Vittore Baroni was introduced to the mail art network in 1977 through Guglielmo Achille Cavellini, and instantly became heavily involved, participating every year in dozens of international projects and shows. From 1979 he organized a series of Mail Art exhibitions for the Forte dei Marmi Town Library and published the first issue of his enduring magazine Arte Postale! During the summer of 1995 there was a retrospective exhibition of all Arte Postale! magazines (1979-1995) in Guy Bleus' E-Mail Art Archives in the provincial Centre for Arts (now Art Museum Z33) in Hasselt, Belgium.

In 1992 he created, with Piermario Ciani, the Stickerman Museum devoted to all forms of adhesive art. In addition to writing the influential books, Arte Postale, guida al network della corrispondenza creativa (1997) and Postcarts – Cartoline d’artista (2005), he also edited the books Rubber Stamp Art by John Held Jr. (1999) and Artistamps by James Warren Felter (2002)

In 2000, Baroni was Curator of the Mail Art section for a large retrospective exhibition on the art avant-gardes of the 20th century, Sentieri Interrotti at the Museo d'Arte Moderna of Bassano del Grappa. He is co-founder of the cultural association BAU in Viareggio.

He has also conceived and coordinated several major international networking projects –

- IM98: A Year Of Incongruous Meetings (1998).
- The F.U.N. (Funtastic United Nations) project (2002) with Piermario Ciani, which included the publication of the multimedia box Mail 4 FUN, and a series of exhibitions, Philatelic FUN
- Bank of FUN (2003) featuring a portfolio of artist’s banknotes from imaginary countries
- Obscure Actions (2004)
- Klang! Sound art festival (2009)
- Art Detox (2010)

Baroni's 30th Anniversary in mail art was celebrated with a series of exhibitions and projects in Viareggio and Berlin, documented in six issues of Arte Postale! magazine, and culminating in the final, 100th edition in 2009. A boxed set of the complete collection of Arte Postale! was acquired by the Mart Museum in Rovereto in 2010.

== Music and Audio ==

Baroni has produced and published audio works since 1980 when he began recording under the pseudonym Lieutenant Murnau. The following year he founded, with Piermario Ciani, the international multimedia group TRAX to producing magazines, cassettes, records, t-shirts and live shows, and in 1991 he joined the musical project Le Forbici di Manitù which continues to release CD editions.

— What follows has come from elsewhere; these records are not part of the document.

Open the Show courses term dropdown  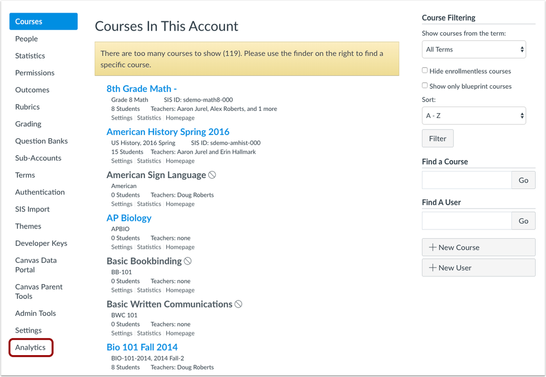[473, 49]
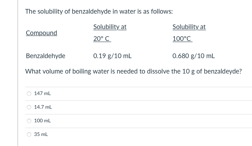252x146 pixels.
Task: Pick the 35 mL radio button
Action: click(x=29, y=135)
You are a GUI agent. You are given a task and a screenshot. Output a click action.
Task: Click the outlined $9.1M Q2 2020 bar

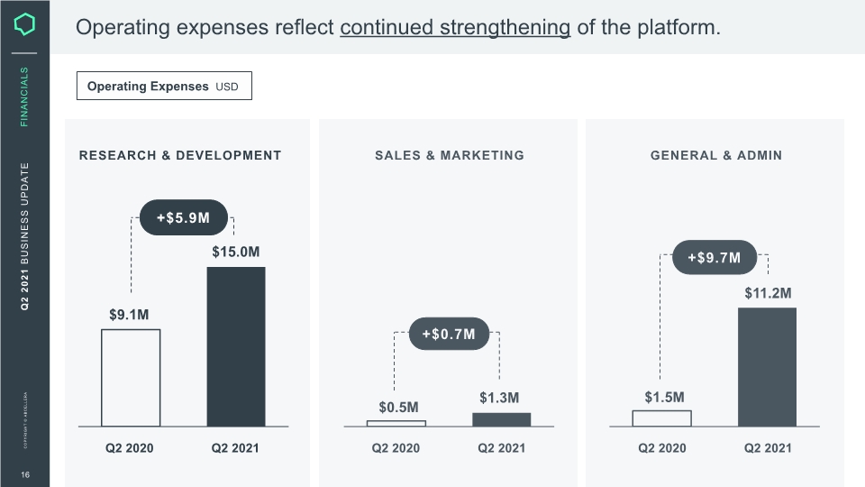point(131,378)
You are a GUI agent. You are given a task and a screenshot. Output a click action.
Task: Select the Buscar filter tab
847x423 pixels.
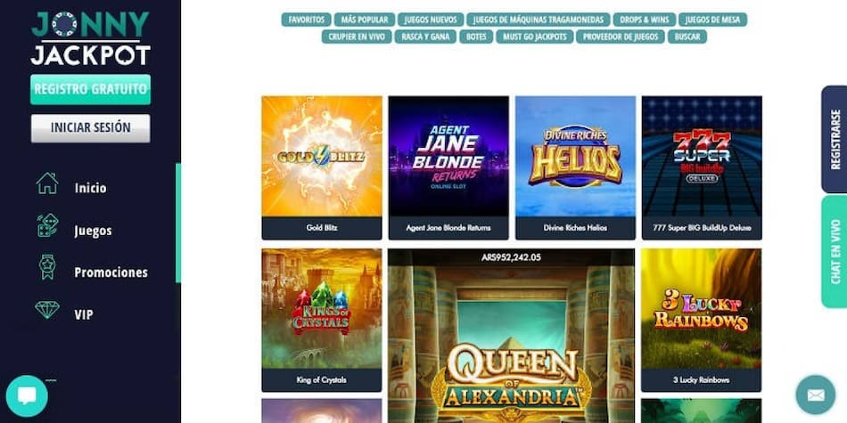pyautogui.click(x=687, y=37)
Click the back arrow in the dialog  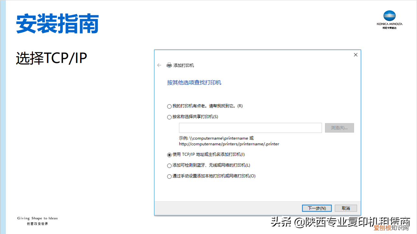[159, 65]
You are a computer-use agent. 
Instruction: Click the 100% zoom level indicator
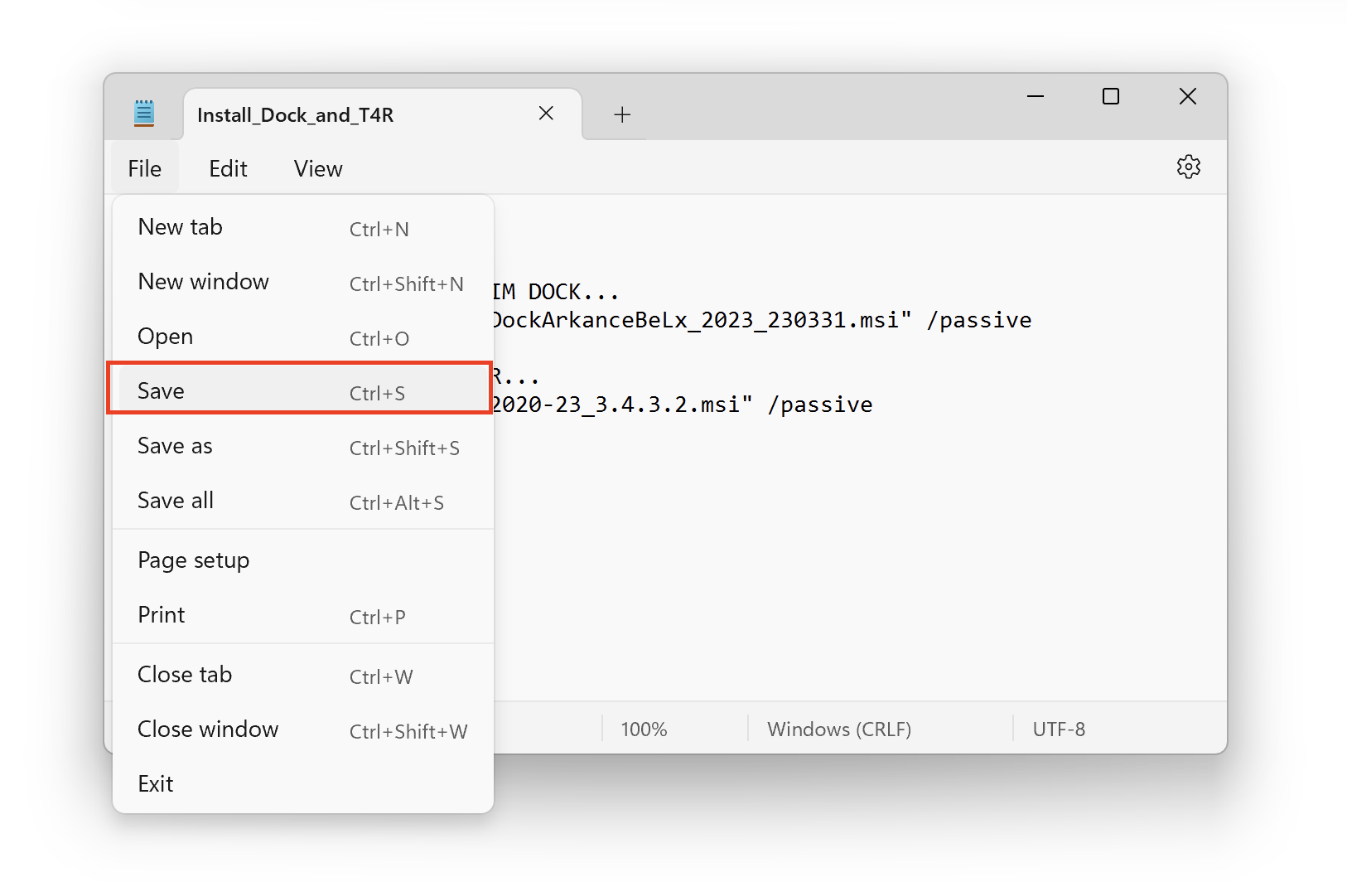tap(644, 729)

He is also a prodigious music journalist. In 1982 he became a staff writer for the rock monthly Rockerilla, in 1989 he contributed to the monumental Enciclopedia Rock Anni ’80 by Arcana Editrice, and in 1992 he co-founded, with Claudio Sorge and Alberto Campo, the monthly rock magazine Rumore.

==Lieutenant Murnau==

Lieutenant Murnau was invented as the name of a “ghost musical group”. It was started in 1980 and ended in 1984. The image the group used came from a photograph of film director Friedrich Wilhelm Murnau while serving as a lieutenant in the German army. This photograph was taken and reproduced on to posters, leaflets, fanzines, badges and all other memorabilia of pop mythology to create an interest in something that did not exist.

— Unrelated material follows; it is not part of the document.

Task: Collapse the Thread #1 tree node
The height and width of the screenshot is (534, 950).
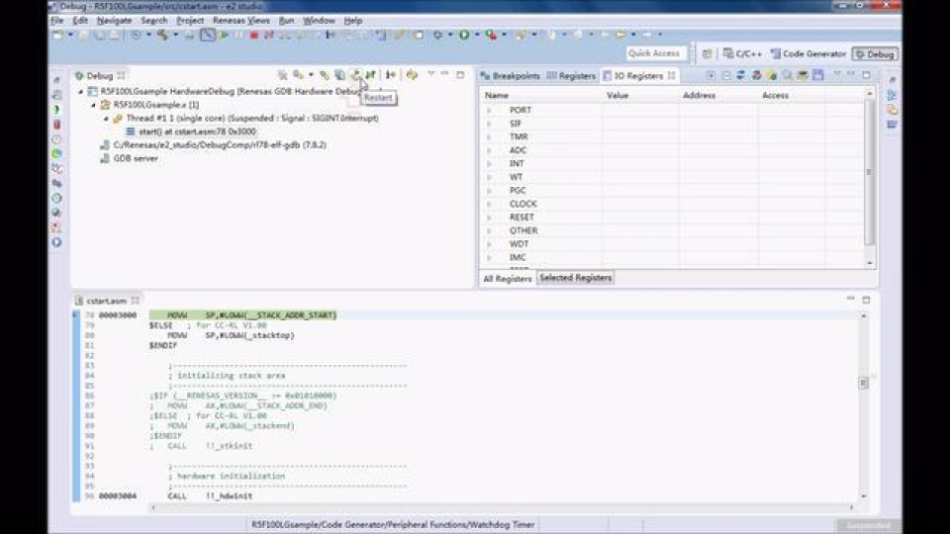Action: click(x=105, y=118)
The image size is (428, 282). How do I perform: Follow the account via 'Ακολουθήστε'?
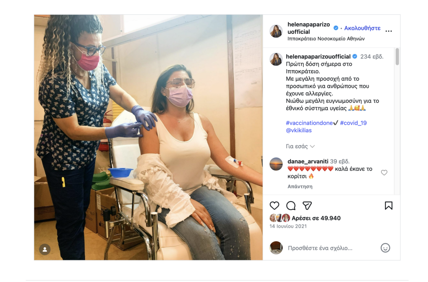(362, 28)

Lt. Murnau managed to produce various records and cassettes without Baroni playing a single note, simply releasing mixes of recorded music. The "Meet Lt. Murnau" tape, for example, was a deliberate confusion of Beatles and The Residents records. He also used soundtracks of F.W. Murnau's films and music provided by other groups in hommage to Murnau. To mess up things even more, he had some of these tapes and records released in different countries by different people.

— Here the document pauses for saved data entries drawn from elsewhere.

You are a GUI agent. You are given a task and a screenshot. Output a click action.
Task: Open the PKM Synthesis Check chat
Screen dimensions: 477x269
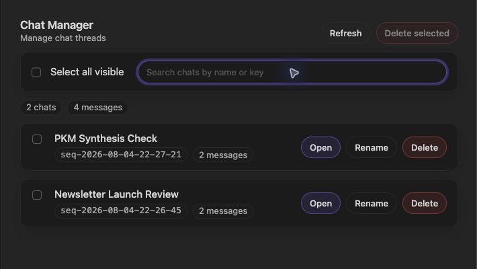[320, 147]
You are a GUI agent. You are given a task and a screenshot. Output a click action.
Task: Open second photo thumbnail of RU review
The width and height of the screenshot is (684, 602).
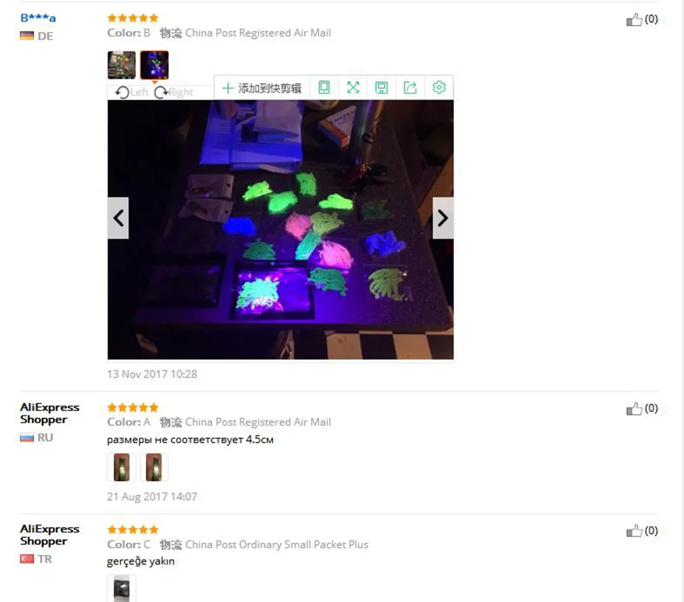click(154, 467)
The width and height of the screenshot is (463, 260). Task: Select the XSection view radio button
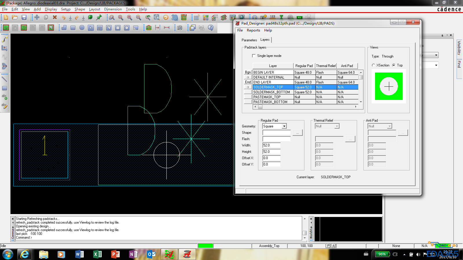373,65
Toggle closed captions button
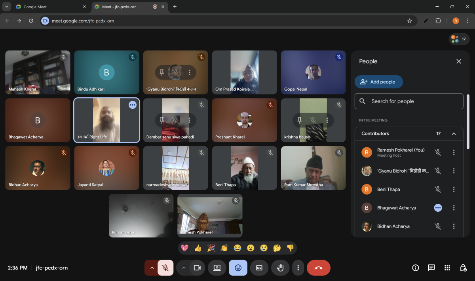This screenshot has width=475, height=281. (x=259, y=268)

Lt. Murnau also appeared on stage, masked, mixing different records and crucifying a Beatles LP. Hundreds of life-size Lt. Murnau-cardboard masks were printed which people could wear. Anybody could make Lt. Murnau music and become Lt. Murnau, and a few people did it. The whole project was focussed on a very limited idea, that of underground music, and did not have the broader implications of the Monty Cantsin or Luther Blissett multiple user name philosophy.